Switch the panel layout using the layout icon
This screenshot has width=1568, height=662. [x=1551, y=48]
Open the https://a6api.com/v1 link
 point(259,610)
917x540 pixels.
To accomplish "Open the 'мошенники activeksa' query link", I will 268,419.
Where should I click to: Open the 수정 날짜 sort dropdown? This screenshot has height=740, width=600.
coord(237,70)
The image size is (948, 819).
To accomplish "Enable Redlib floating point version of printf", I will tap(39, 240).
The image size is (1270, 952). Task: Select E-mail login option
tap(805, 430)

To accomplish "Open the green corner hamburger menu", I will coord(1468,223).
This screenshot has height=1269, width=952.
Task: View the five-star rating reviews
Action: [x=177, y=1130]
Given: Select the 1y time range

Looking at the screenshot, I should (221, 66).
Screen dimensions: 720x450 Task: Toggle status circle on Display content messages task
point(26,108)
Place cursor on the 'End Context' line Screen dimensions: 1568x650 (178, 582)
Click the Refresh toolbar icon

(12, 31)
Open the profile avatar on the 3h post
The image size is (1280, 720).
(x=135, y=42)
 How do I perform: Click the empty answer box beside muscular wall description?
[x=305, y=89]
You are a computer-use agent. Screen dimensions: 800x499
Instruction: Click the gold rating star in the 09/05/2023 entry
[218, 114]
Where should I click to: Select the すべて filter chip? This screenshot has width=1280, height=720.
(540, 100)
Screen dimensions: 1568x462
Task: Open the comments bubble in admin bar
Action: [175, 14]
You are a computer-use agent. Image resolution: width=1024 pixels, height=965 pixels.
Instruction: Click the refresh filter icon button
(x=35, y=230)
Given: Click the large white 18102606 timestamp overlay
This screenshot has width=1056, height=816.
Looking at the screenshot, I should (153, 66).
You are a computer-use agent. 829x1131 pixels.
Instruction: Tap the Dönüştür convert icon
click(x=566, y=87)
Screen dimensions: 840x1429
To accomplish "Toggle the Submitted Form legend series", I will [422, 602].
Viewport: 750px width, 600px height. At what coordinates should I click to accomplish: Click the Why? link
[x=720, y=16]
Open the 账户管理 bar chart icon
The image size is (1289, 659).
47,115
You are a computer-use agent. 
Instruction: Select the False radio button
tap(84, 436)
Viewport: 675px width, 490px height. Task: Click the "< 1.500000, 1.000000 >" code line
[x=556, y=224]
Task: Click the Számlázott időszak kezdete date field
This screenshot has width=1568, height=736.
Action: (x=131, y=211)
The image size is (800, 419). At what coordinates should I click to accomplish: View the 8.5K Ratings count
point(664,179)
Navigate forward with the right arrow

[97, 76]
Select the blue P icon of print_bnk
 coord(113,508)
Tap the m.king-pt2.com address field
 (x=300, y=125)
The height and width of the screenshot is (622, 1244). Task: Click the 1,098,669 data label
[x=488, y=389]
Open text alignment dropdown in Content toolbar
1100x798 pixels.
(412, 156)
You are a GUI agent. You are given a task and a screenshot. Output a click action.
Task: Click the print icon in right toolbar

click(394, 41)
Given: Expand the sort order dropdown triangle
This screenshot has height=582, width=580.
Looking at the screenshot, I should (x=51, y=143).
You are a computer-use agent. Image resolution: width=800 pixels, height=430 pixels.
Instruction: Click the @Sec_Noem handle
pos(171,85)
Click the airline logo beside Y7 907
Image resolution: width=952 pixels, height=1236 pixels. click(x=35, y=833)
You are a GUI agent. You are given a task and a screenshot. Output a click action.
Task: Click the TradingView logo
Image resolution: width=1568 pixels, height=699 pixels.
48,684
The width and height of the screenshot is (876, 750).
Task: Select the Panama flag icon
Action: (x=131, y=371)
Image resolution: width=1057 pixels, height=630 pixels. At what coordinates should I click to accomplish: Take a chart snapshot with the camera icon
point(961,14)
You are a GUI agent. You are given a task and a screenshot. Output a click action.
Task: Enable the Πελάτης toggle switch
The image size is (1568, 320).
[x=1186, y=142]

» **WHAT YOU ARE ASKED TO DO**
Give the data again, unchanged in every line.

» **EXERCISE ANSWER**
Switch the panel layout using the layout icon
This screenshot has width=1568, height=662. [x=1551, y=48]
Open the https://a6api.com/v1 link
 point(259,610)
917x540 pixels.
To accomplish "Open the 'мошенники activeksa' query link", I will 268,419.
Where should I click to: Open the 수정 날짜 sort dropdown? This screenshot has height=740, width=600.
coord(237,70)
The image size is (948, 819).
To accomplish "Enable Redlib floating point version of printf", I will tap(39, 240).
The image size is (1270, 952). Task: Select E-mail login option
tap(805, 430)

To accomplish "Open the green corner hamburger menu", I will coord(1468,223).
This screenshot has height=1269, width=952.
Task: View the five-star rating reviews
Action: [x=177, y=1130]
Given: Select the 1y time range

Looking at the screenshot, I should (221, 66).
Screen dimensions: 720x450 Task: Toggle status circle on Display content messages task
point(26,108)
Place cursor on the 'End Context' line Screen dimensions: 1568x650 (178, 582)
Click the Refresh toolbar icon

(12, 31)
Open the profile avatar on the 3h post
The image size is (1280, 720).
(x=135, y=42)
 How do I perform: Click the empty answer box beside muscular wall description?
[x=305, y=89]
You are a computer-use agent. Screen dimensions: 800x499
Instruction: Click the gold rating star in the 09/05/2023 entry
[218, 114]
Where should I click to: Select the すべて filter chip? This screenshot has width=1280, height=720.
(540, 100)
Screen dimensions: 1568x462
Task: Open the comments bubble in admin bar
Action: [175, 14]
You are a computer-use agent. Image resolution: width=1024 pixels, height=965 pixels.
Instruction: Click the refresh filter icon button
(x=35, y=230)
Given: Click the large white 18102606 timestamp overlay
This screenshot has width=1056, height=816.
Looking at the screenshot, I should (153, 66).
You are a computer-use agent. 829x1131 pixels.
Instruction: Tap the Dönüştür convert icon
click(x=566, y=87)
Screen dimensions: 840x1429
To accomplish "Toggle the Submitted Form legend series", I will [422, 602].
Viewport: 750px width, 600px height. At what coordinates should I click to accomplish: Click the Why? link
[x=720, y=16]
Open the 账户管理 bar chart icon
The image size is (1289, 659).
47,115
You are a computer-use agent. 
Instruction: Select the False radio button
tap(84, 436)
Viewport: 675px width, 490px height. Task: Click the "< 1.500000, 1.000000 >" code line
[x=556, y=224]
Task: Click the Számlázott időszak kezdete date field
This screenshot has width=1568, height=736.
Action: (x=131, y=211)
The image size is (800, 419). At what coordinates should I click to accomplish: View the 8.5K Ratings count
point(664,179)
Navigate forward with the right arrow

[97, 76]
Select the blue P icon of print_bnk
 coord(113,508)
Tap the m.king-pt2.com address field
 (x=300, y=125)
The height and width of the screenshot is (622, 1244). Task: Click the 1,098,669 data label
[x=488, y=389]
Open text alignment dropdown in Content toolbar
1100x798 pixels.
(412, 156)
You are a GUI agent. You are given a task and a screenshot. Output a click action.
Task: Click the print icon in right toolbar

click(394, 41)
Given: Expand the sort order dropdown triangle
This screenshot has height=582, width=580.
Looking at the screenshot, I should (x=51, y=143).
You are a computer-use agent. Image resolution: width=800 pixels, height=430 pixels.
Instruction: Click the @Sec_Noem handle
pos(171,85)
Click the airline logo beside Y7 907
Image resolution: width=952 pixels, height=1236 pixels. click(x=35, y=833)
You are a GUI agent. You are given a task and a screenshot. Output a click action.
Task: Click the TradingView logo
Image resolution: width=1568 pixels, height=699 pixels.
48,684
The width and height of the screenshot is (876, 750).
Task: Select the Panama flag icon
Action: (x=131, y=371)
Image resolution: width=1057 pixels, height=630 pixels. At what coordinates should I click to accomplish: Take a chart snapshot with the camera icon
point(961,14)
You are a GUI agent. You are given a task and a screenshot. Output a click action.
Task: Enable the Πελάτης toggle switch
The image size is (1568, 320).
[x=1186, y=142]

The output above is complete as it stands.